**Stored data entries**

◆ ◆ ◆ ◆ ◆ ◆ ◆

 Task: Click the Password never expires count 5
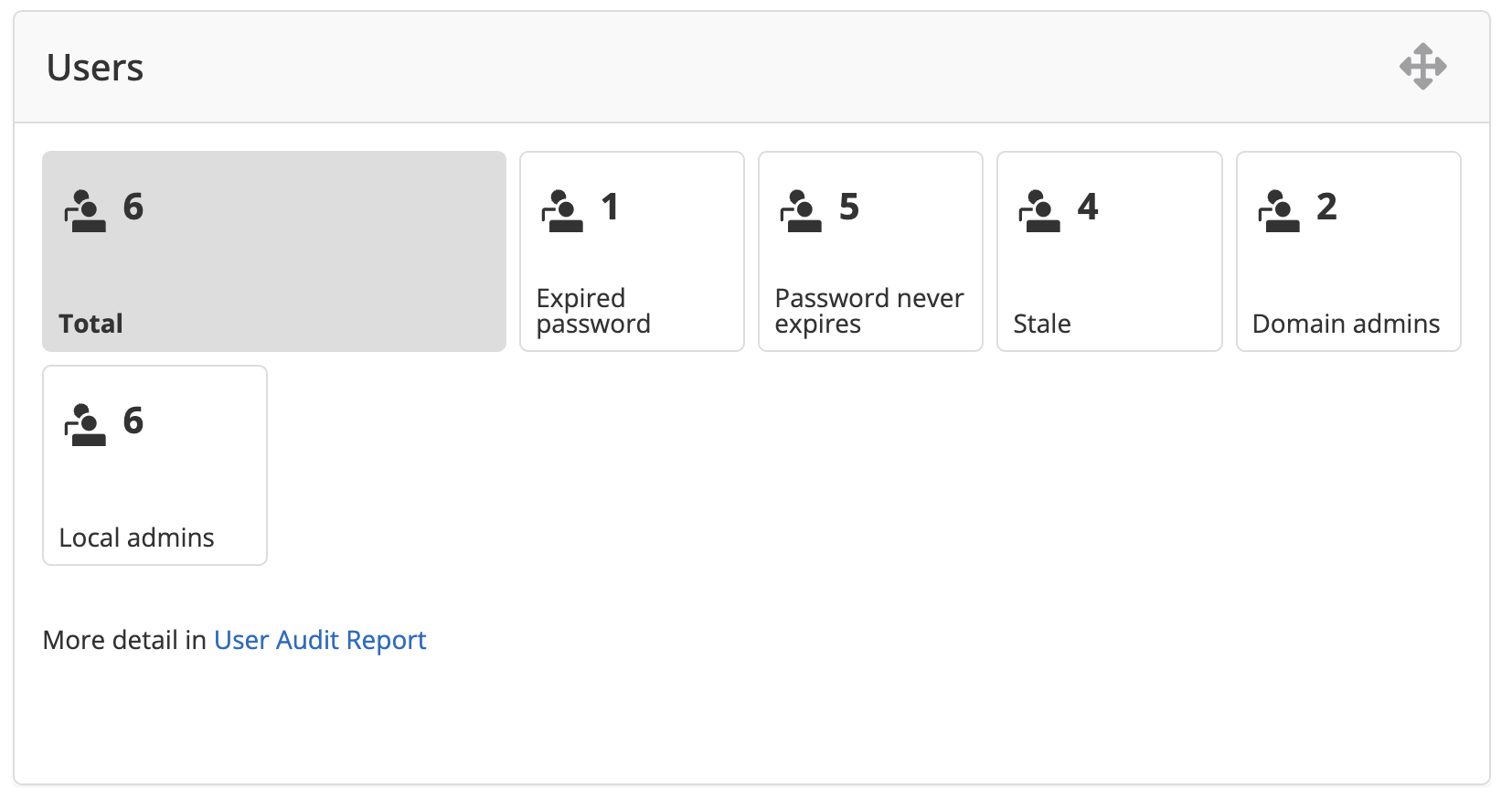click(x=849, y=208)

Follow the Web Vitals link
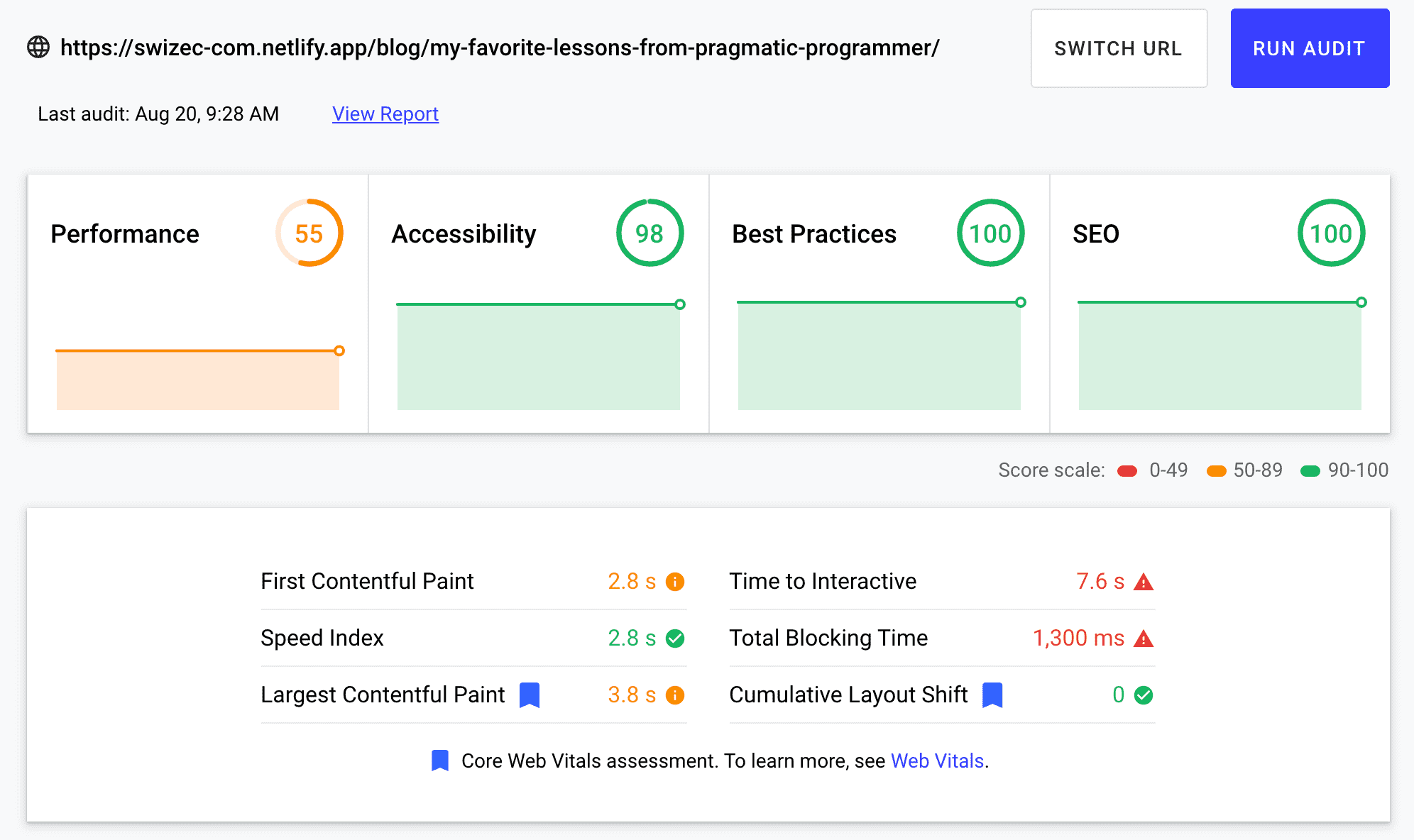[937, 761]
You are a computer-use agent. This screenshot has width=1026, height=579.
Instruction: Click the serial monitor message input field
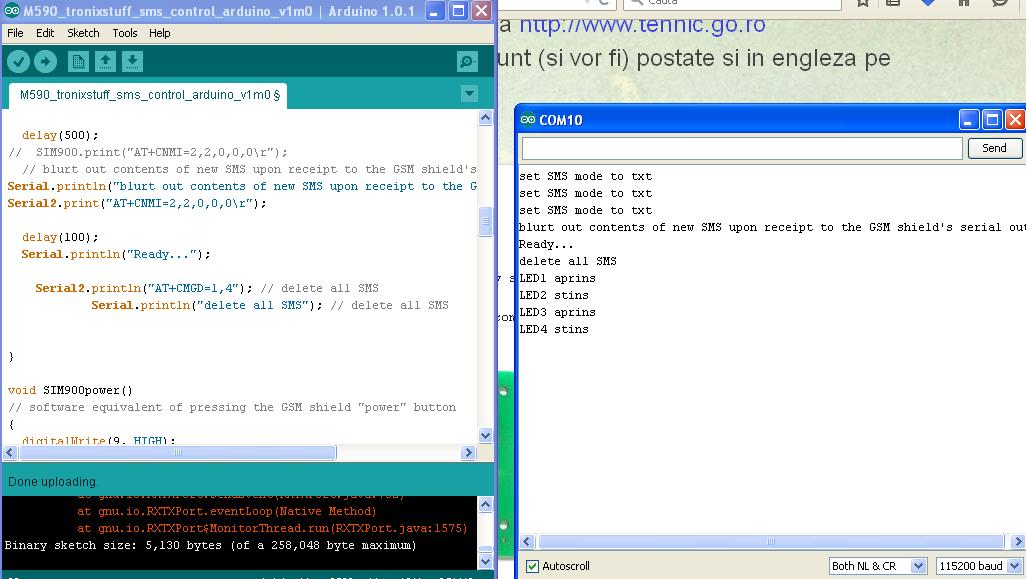(740, 148)
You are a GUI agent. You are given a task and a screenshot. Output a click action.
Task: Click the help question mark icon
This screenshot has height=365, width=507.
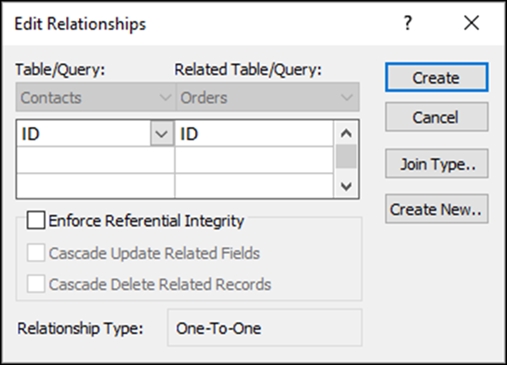tap(408, 23)
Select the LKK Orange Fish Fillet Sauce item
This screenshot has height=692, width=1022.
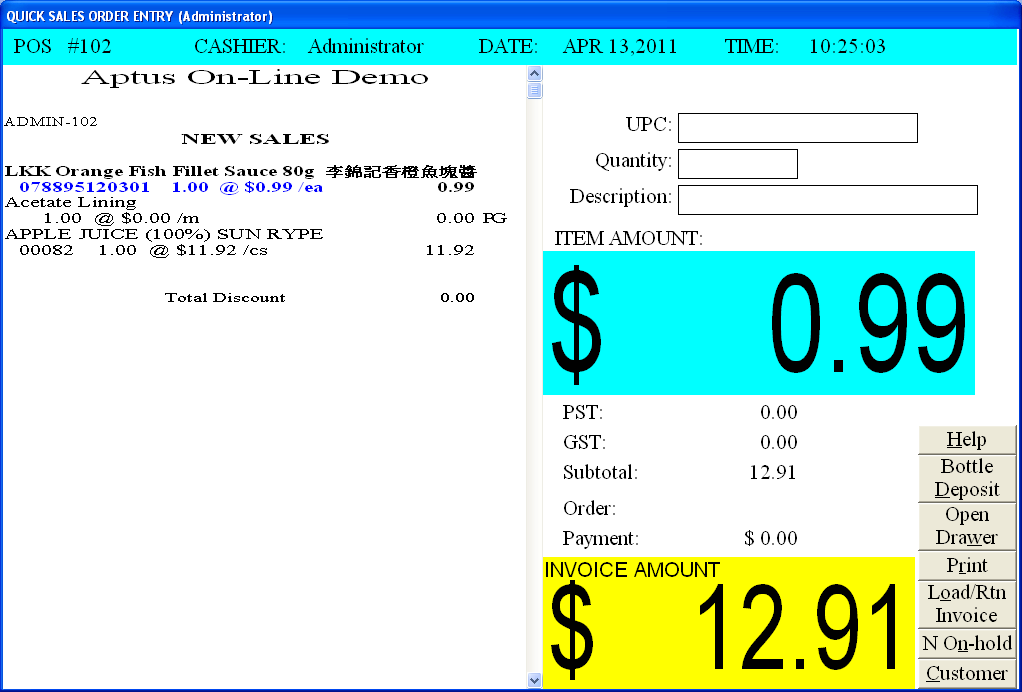tap(160, 172)
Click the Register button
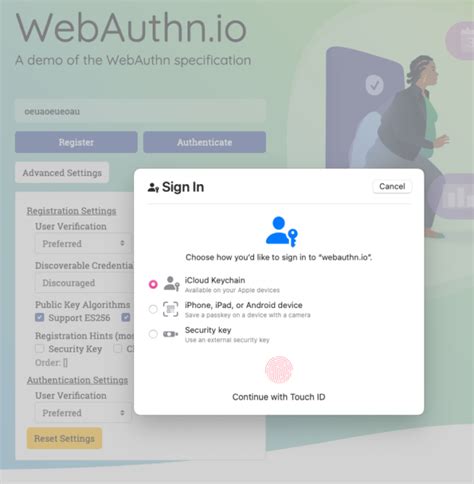Image resolution: width=474 pixels, height=484 pixels. [76, 142]
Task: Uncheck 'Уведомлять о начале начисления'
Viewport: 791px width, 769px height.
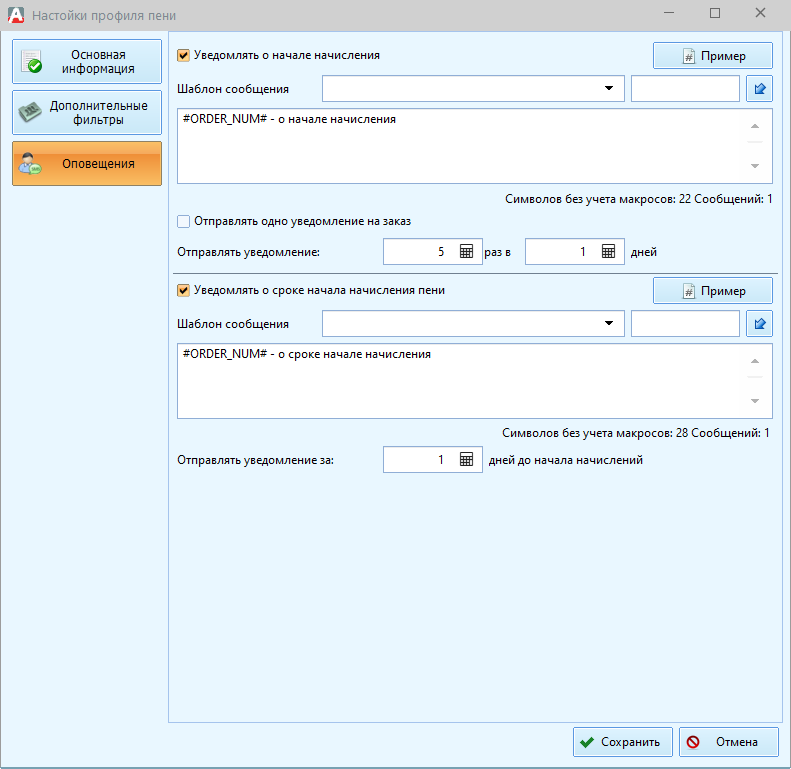Action: [x=183, y=56]
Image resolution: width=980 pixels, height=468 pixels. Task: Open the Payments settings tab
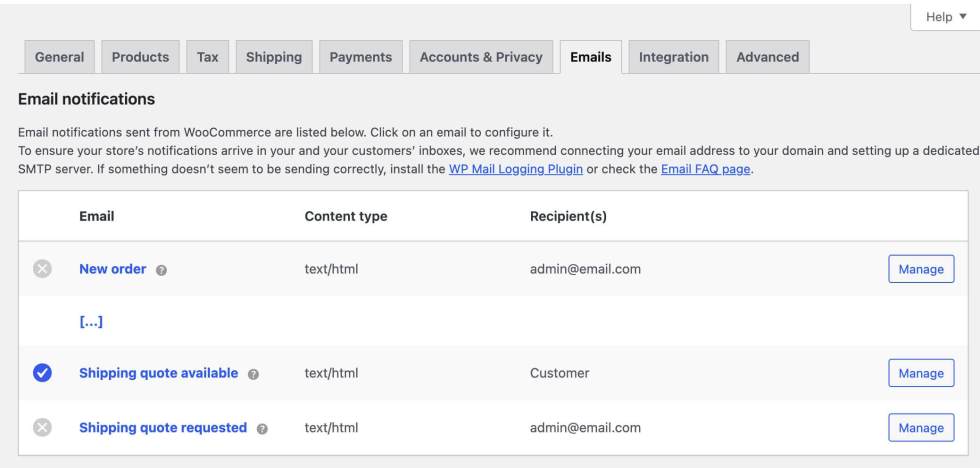click(361, 57)
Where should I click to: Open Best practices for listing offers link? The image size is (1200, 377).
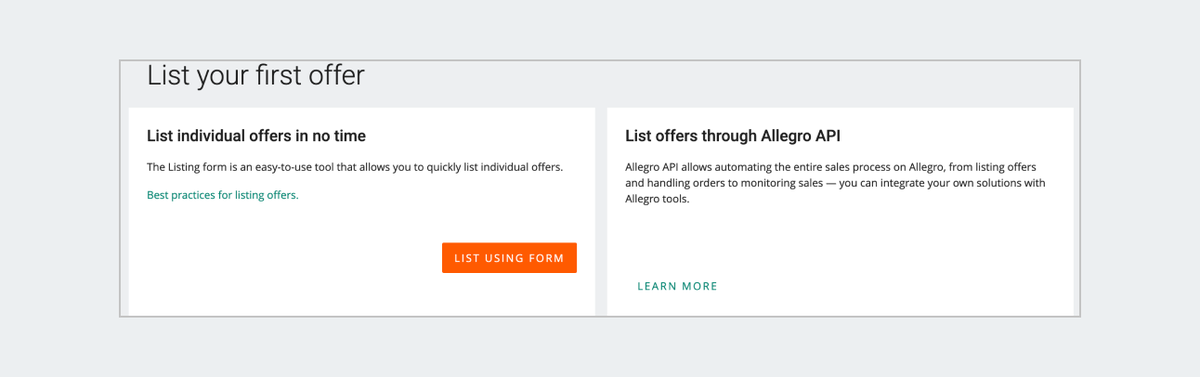click(222, 195)
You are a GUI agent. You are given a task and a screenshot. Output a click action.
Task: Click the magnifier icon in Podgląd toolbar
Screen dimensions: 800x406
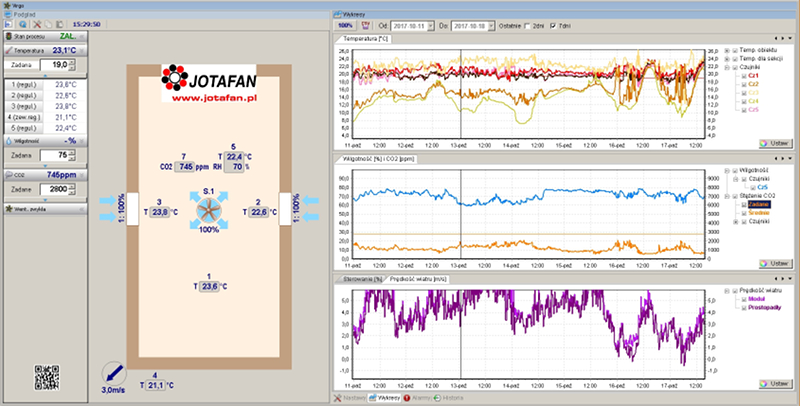pyautogui.click(x=22, y=22)
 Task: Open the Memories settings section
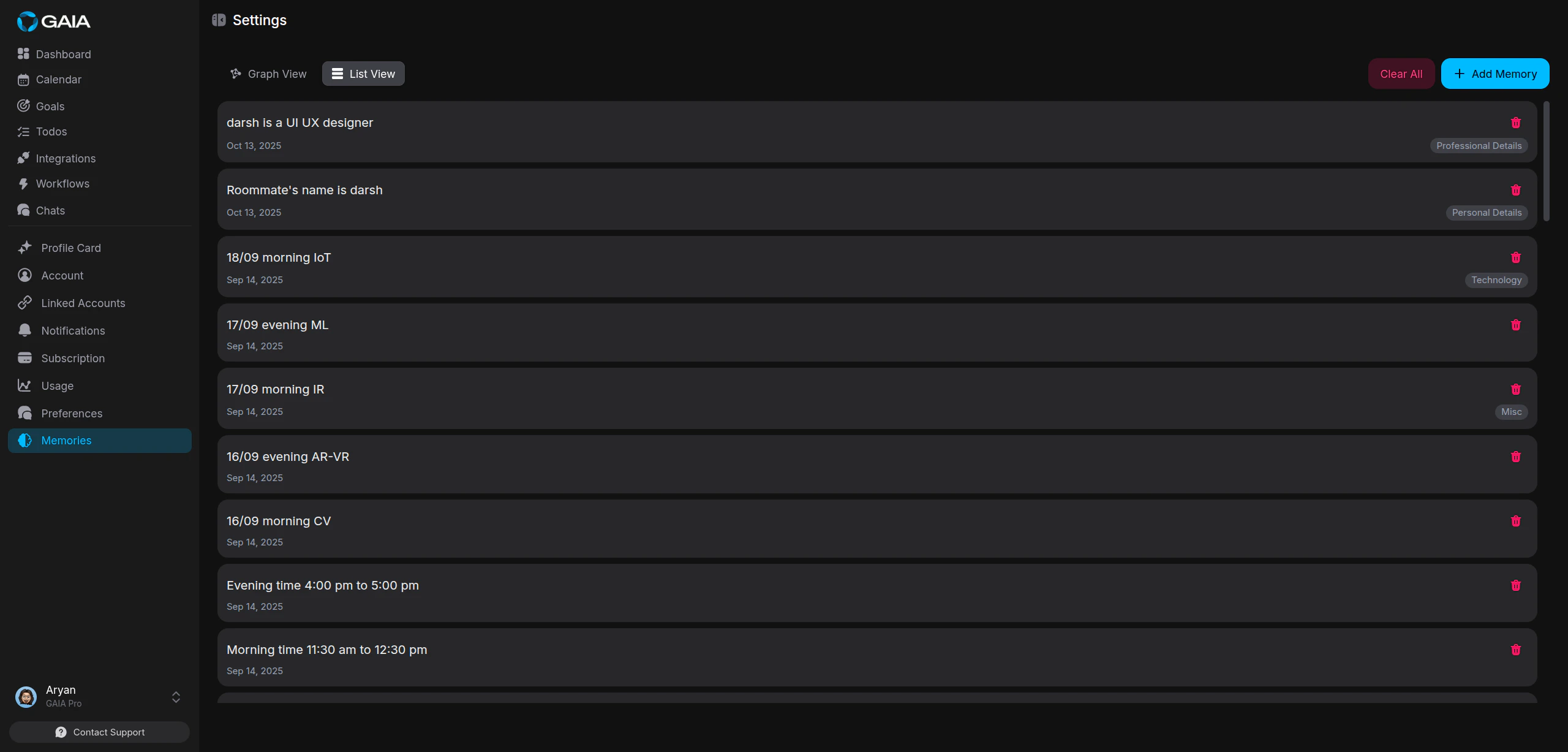(66, 440)
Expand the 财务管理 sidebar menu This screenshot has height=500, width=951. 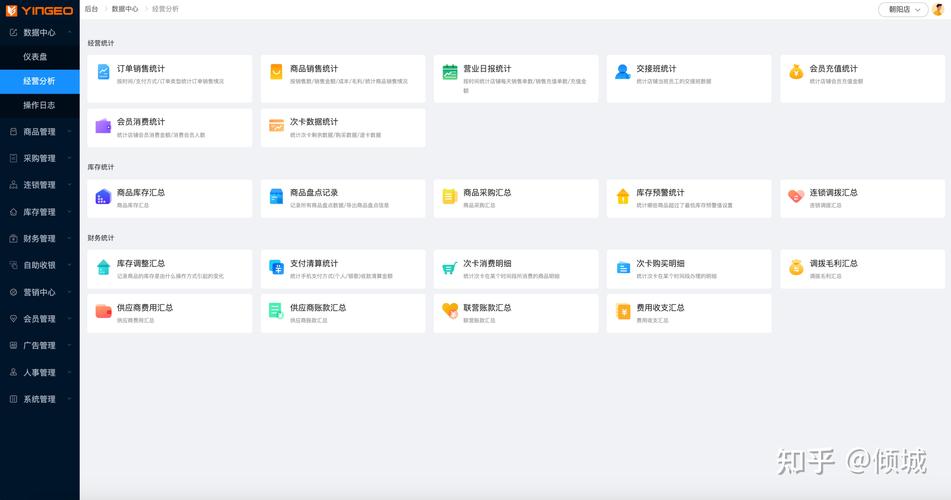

◆ ◆ ◆ ◆ ◆ ◆ ◆

**What the exercise asks**
Whenever the string "icon" occurs in a line of the entries above, copy that line.

**Solution to this problem**
Task: Click the help question mark icon
Task: Click the magnifier icon in Podgląd toolbar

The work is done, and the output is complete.